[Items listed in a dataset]

*-*-*

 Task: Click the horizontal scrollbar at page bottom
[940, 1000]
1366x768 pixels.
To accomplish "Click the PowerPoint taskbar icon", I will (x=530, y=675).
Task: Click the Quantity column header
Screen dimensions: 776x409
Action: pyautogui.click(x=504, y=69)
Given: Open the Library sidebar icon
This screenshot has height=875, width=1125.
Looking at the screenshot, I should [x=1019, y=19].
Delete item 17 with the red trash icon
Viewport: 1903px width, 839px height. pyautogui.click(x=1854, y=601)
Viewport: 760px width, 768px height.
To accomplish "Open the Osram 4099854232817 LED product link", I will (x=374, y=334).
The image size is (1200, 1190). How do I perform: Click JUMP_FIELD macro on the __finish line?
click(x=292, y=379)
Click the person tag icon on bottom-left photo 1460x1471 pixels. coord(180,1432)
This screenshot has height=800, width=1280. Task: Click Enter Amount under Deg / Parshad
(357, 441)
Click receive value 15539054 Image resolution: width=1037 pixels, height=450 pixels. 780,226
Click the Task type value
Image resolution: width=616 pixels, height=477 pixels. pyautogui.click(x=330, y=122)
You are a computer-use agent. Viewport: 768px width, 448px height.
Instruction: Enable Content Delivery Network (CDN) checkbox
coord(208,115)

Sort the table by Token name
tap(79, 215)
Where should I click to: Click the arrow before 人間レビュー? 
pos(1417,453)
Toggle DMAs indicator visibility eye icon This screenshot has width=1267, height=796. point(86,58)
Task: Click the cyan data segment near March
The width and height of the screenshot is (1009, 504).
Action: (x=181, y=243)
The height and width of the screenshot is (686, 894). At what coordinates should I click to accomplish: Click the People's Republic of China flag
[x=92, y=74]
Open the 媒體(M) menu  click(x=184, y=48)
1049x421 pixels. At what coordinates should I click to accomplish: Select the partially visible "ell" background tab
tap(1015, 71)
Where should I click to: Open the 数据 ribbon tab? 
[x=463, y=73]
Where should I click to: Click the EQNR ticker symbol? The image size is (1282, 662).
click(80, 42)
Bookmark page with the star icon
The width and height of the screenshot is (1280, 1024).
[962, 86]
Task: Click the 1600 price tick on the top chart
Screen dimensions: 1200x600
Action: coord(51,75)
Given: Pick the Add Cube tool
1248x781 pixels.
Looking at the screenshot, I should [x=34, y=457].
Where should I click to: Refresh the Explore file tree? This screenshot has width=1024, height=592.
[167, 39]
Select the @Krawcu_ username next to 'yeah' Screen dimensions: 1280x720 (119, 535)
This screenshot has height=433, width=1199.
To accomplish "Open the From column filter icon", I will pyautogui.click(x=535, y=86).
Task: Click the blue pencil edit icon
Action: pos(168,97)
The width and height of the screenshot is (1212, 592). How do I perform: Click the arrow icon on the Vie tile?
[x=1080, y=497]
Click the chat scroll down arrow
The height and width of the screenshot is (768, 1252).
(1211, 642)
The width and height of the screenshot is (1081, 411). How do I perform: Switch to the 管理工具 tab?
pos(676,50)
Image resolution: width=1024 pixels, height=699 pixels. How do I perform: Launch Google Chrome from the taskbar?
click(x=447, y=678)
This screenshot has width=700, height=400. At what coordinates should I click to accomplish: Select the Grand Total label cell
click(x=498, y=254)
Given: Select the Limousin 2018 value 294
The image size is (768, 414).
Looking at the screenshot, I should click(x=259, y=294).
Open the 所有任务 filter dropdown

*-*-*

▸ TASK INSTRUCTIONS
Copy exactly. The range runs from the line containing "Where should I click to: Refresh" through the last line of the data.

▸ SOLUTION TO THE PROBLEM
Where should I click to: Refresh the Explore file tree? This screenshot has width=1024, height=592.
[167, 39]
Select the @Krawcu_ username next to 'yeah' Screen dimensions: 1280x720 (119, 535)
This screenshot has height=433, width=1199.
To accomplish "Open the From column filter icon", I will pyautogui.click(x=535, y=86).
Task: Click the blue pencil edit icon
Action: pos(168,97)
The width and height of the screenshot is (1212, 592). How do I perform: Click the arrow icon on the Vie tile?
[x=1080, y=497]
Click the chat scroll down arrow
The height and width of the screenshot is (768, 1252).
(1211, 642)
The width and height of the screenshot is (1081, 411). How do I perform: Switch to the 管理工具 tab?
pos(676,50)
Image resolution: width=1024 pixels, height=699 pixels. How do I perform: Launch Google Chrome from the taskbar?
click(x=447, y=678)
This screenshot has width=700, height=400. At what coordinates should I click to accomplish: Select the Grand Total label cell
click(x=498, y=254)
Given: Select the Limousin 2018 value 294
The image size is (768, 414).
Looking at the screenshot, I should click(x=259, y=294).
Open the 所有任务 filter dropdown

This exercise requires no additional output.